LESETEXT:

Marco und Onur sind schwul und gehen offen mit ihrer sexuellen Orientierung um – auch am Arbeitsplatz. Diskriminiert fühlen sie sich beide nicht, jedenfalls nicht mehr.
Wie aber geht es lesbischen Frauen am Arbeitsplatz in der Schweiz? «Das weiss ich gar nicht», sagt Marco, «ich habe in meiner langjährigen Karriere und meinem langjährigen Engagement für LGBT-Menschen im Berufsleben noch nie mit einer lesbischen Frau zu tun gehabt.»
Frauen outen sich weniger
«Kein Wunder», meint Andrea Gurtner, «Frauen outen sich auch um einiges seltener als Männer, auch und insbesondere am Arbeitsplatz.» Andrea Gurtner ist Mitglied bei Wybernet – einem Verein, der es sich zum Ziel gesetzt hat, lesbische Frauen im Business besser zu vernetzen. Sie ist Dozentin an der Berner Fachhochschule für Wirtschaft und hat schon einige Studien zum Thema lesbische Frauen im Berufsalltag durchgeführt oder betreut.
Eine Studie der Uni Genf zeigt, dass 49 Prozent der schwulen Männer am Arbeitsplatz vollständig geoutet sind. Bei den lesbischen Frauen sind es demgegenüber nur 39 Prozent.
Die Gründe dafür sind gemäss Gurtner vielfältig: «Für Frauen – auch für Heterosexuelle – gelten im Berufsleben andere Regeln als für Männer. Es gibt weniger Frauen in Führungspositionen, Frauen werden immer noch schlechter bezahlt und sind auch häufig weniger gut vernetzt. Das macht das Outing natürlich risikoreicher als für Männer. Homosexuell sein ist quasi ein doppeltes Handicap, wenn man eine Frau ist.» Ausserdem würden lesbische Frauen auch häufiger von negativen Erfahrungen im Berufsumfeld berichten als Männer: «Insbesondere junge Frauen und solche, die neu in einem Unternehmen arbeiten, bekommen häufig dumme Sprüche aufgrund ihrer sexuellen Orientierung zu hören. Aber wir hören auch von Mobbing und sexueller Belästigung.»

AUFGABE A:
Schreib aus dem Lesetext genau den Teil ab, der mit „Eine Studie der“ beginnt und bis „nur 39 Prozent.“ reicht.
AUFGABE B:
Welche Nachteile haben Frauen laut dem Lesetext im Berufsleben gegenüber Männern? Zähl alle auf.
AUFGABE C:
Führ den Text über lesbische Frauen am Arbeitsplatz nach seinem letzten Satz weiter.

GEGEBENE DATEN:

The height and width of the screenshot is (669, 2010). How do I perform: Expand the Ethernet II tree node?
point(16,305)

--

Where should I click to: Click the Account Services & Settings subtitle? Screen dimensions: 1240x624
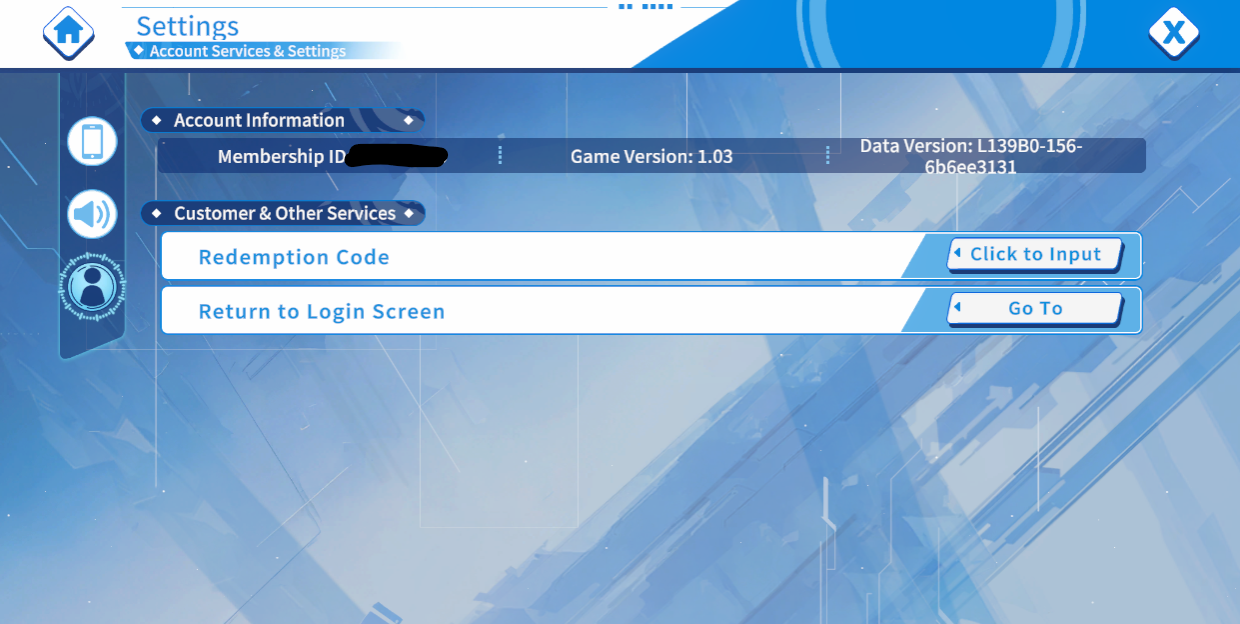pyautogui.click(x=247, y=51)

DEINE ANTWORT A:
Eine Studie der Uni Genf zeigt, dass 49 Prozent der schwulen Männer am Arbeitsplatz vollständig geoutet sind. Bei den lesbischen Frauen sind es demgegenüber nur 39 Prozent.

DEINE ANTWORT B:
Es gibt weniger Frauen in Führungspositionen.
Frauen werden immer noch schlechter bezahlt.
Frauen sind häufig weniger gut vernetzt.

DEINE ANTWORT C:
Schweigen im Walde
Selber hat Andrea Gurtner keine solchen Erfahrungen gemacht: «Im Hochschulumfeld ist Homosexualität akzeptiert.» Was auch sie jedoch häufig erlebe, sei Schweigen. «Ich werde selten nach meiner Familie oder meiner Partnerin gefragt. Das ist bei meinen heterosexuellen Kolleginnen anders – da gehören Fragen nach dem Befinden des Mannes oder der Kinder zu einer normalen Konversation dazu.» Die Leute seien wohl unsicher – vielleicht aber auch einfach weniger interessiert am Privatleben einer lesbischen Frau.
Einfach nichts sagen, weil ja keiner fragt, scheint also wirklich häufig der einfachere Weg zu sein für lesbische Frauen am Arbeitsplatz.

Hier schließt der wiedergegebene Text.